Kometa wyświetlił tylko dwa zdjęcia – wysoka dziewczyna z ponurą miną, miriadą piegów na twarzy oraz długimi, prawie rudymi włosami. Jeden pochodził z kroniki szkolnej, drugi z jakiegoś licealnego konkursu.
– Przepraszam, kurwa, bardzo, ona ma czternaście lat? – Knight czuł, że jedzenie burzy mu się w żołądku. Talby mówił, że była młoda, ale nie podejrzewał, że aż tak!
– Siedemnaście – poprawił łagodnie Kometa. Patrzył na dziewczynę z ogromnym współczuciem, Fox był równie zafiksowany na tym obrazie. Wziął gryza burgera dopiero gdy Luca go szturchnął. – Dziewczyna wyczyściła co mogła o sobie, ale po pierwsze zostało kilka rzeczy, które musiało, po drugie nie ma świadomości, co warto ochronić. Nie jest sierotą, ale w życiu miała trochę pod górkę: z ładnego domu w Los Angeles musieli przenieść się do małego budynku przy placu Hollywood RN Park. Mają potworny dług medyczny. Cztery lata temu jej rodzice z nieznanych przyczyn mieli wypadek samochodowy, tata stracił rękę, a mama w trakcie kraksy przeszła wylew. Znaleźliśmy artykuły na ten temat.

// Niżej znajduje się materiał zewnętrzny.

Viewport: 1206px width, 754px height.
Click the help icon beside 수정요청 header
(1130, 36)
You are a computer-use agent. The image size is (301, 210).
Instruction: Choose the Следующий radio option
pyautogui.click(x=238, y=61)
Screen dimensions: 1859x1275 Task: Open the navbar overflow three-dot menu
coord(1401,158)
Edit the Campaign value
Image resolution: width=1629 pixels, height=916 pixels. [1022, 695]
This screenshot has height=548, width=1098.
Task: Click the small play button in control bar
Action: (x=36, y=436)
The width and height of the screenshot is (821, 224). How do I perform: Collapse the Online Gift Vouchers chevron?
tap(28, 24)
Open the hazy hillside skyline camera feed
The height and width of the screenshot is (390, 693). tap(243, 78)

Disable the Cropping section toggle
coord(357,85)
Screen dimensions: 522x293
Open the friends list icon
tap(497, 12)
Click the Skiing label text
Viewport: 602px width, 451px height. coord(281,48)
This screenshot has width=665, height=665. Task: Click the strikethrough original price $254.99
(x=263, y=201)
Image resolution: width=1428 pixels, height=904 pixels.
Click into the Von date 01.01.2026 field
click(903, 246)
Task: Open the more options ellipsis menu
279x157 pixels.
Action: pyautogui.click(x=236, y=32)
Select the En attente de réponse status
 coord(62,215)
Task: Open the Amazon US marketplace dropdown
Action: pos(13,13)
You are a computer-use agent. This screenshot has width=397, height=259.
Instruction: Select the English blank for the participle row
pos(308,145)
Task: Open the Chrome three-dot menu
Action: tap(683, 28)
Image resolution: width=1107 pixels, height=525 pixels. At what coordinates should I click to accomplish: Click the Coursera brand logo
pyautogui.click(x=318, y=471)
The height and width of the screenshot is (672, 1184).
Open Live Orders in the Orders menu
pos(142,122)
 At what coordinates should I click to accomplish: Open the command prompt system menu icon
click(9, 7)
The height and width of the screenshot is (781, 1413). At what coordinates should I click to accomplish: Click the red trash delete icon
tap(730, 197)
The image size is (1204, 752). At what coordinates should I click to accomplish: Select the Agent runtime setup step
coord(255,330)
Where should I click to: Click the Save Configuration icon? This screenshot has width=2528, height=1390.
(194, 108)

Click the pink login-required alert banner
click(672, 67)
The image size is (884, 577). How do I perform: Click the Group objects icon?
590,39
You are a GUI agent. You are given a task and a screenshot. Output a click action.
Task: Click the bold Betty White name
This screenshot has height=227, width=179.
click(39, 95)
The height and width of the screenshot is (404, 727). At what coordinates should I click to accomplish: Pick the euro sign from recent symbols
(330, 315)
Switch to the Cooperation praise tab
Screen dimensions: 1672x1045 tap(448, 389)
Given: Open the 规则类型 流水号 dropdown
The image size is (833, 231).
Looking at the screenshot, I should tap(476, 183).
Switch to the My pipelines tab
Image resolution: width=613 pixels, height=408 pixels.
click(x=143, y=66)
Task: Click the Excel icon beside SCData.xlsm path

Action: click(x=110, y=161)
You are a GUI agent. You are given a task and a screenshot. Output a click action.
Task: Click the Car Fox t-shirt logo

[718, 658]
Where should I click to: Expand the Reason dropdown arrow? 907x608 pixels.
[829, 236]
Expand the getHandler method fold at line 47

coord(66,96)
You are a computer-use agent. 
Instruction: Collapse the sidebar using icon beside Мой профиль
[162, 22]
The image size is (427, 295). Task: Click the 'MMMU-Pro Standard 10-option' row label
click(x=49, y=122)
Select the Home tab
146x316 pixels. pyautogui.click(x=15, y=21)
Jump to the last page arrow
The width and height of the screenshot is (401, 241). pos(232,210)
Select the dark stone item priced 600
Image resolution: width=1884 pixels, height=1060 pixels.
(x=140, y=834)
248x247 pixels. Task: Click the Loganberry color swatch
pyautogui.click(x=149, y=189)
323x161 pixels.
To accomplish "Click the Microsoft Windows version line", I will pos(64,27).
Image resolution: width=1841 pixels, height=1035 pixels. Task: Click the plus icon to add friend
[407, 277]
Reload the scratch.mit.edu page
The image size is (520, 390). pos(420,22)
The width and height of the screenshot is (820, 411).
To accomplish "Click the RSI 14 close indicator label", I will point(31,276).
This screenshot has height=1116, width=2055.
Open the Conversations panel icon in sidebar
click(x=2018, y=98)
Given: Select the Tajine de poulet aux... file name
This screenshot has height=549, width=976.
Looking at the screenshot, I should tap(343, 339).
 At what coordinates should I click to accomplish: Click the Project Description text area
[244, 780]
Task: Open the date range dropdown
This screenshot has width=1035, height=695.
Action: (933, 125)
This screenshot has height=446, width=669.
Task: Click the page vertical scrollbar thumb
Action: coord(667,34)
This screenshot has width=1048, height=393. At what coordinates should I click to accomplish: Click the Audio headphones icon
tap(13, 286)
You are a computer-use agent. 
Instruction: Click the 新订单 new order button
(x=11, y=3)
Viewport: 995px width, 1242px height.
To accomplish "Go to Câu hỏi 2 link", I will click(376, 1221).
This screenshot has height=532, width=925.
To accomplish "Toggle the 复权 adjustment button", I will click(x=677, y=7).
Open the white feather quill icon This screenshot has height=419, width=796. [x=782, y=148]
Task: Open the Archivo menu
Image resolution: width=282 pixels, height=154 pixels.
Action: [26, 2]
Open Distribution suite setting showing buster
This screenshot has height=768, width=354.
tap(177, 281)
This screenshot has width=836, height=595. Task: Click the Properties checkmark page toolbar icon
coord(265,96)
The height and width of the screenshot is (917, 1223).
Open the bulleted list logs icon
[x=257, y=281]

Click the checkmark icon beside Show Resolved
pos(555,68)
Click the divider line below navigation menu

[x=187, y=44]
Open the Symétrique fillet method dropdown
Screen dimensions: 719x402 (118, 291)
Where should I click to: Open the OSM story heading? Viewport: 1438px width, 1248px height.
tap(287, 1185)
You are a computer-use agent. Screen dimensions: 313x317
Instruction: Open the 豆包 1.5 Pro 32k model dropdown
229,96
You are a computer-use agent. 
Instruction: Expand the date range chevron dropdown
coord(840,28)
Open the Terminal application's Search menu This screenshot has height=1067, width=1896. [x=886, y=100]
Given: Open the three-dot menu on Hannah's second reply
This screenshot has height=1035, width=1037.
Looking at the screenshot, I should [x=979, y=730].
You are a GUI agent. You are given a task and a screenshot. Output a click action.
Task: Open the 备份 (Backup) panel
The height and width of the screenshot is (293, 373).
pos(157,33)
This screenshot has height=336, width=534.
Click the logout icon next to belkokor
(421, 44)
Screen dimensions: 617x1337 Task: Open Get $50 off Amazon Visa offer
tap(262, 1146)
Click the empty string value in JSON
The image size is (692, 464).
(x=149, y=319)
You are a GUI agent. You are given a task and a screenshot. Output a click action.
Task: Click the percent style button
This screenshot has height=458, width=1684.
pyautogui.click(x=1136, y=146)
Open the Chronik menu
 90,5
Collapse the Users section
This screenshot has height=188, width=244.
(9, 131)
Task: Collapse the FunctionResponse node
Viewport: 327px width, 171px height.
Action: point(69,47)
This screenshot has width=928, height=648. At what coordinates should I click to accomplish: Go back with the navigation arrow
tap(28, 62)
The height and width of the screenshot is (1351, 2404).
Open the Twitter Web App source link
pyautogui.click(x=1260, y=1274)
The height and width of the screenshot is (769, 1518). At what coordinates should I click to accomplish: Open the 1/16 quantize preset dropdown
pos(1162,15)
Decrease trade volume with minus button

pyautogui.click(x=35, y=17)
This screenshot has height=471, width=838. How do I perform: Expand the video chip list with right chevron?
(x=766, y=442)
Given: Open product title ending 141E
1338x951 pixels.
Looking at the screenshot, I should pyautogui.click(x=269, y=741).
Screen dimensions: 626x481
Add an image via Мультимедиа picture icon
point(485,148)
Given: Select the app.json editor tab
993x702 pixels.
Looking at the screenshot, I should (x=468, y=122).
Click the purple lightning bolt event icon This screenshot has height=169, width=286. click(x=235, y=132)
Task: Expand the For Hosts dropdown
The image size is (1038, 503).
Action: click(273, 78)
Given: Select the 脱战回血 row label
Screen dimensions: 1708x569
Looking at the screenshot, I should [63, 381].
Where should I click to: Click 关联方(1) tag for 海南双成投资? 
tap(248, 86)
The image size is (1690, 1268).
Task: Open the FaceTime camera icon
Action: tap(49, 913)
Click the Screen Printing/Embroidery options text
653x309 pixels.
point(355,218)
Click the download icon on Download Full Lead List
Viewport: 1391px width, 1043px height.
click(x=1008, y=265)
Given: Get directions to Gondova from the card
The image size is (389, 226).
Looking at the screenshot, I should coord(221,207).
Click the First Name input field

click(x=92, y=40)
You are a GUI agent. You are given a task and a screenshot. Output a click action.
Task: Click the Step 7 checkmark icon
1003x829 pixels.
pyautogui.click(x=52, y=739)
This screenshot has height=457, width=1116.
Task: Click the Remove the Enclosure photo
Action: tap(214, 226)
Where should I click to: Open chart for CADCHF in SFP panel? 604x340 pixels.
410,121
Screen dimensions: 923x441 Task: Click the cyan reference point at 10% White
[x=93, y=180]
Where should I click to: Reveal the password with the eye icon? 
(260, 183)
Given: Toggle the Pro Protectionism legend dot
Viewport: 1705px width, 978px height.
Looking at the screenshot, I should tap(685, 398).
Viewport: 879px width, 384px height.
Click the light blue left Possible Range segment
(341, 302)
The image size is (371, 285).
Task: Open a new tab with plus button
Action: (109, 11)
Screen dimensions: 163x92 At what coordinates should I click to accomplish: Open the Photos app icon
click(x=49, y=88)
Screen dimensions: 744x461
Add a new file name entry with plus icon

– Rehabilitacja i leczenie pochłonęły wszystko – Fox wymamrotał odsuwając od siebie jedzenie.
– Taa, Zorza popytał w szpitalu, w którym się leczyli, złapał jednego z pielęgniarzy, który się nimi zajmował. Kochająca się rodzina, do ostatniej minuty. – Kometa westchnął i przeczesał dłonią włosy. – Rodzicom wmówiła, że mają anonimowego darczyńcę, który wybrał ich dług do pomocy przy spłacie. Wyanowie odpowiadają za czystość RN Park. To taka... dobra rodzina na powierzchni. Jeśli dzieje się coś złego, nie dogrzebiemy się do tego.
– Ma dobre zabezpieczenia? – Fox zapytał, wpatrywał się w Corrie niewidzącym wzrokiem.
– Chociaż popełnia dość prozaiczne błędy, to dziewczyna jest geniuszem – odparł cicho. – Samouk. Chodzi do lokalnego liceum, ale mogłaby już być na studiach, gdyby mogła.
– Kurwa, w naszym wieku... – Knight wymamrotał pod nosem i pokręcił głową. – Koło się musiało zatoczyć, prawda?
Życie chyba już tak miało, pewne rzeczy musiały trafić tam, gdzie się zaczęły, żeby wszystko zakończyć. Corrie Wyan była jak oni, ale mieli gorącą nadzieję, że jednocześnie jej sytuacja była lepsza.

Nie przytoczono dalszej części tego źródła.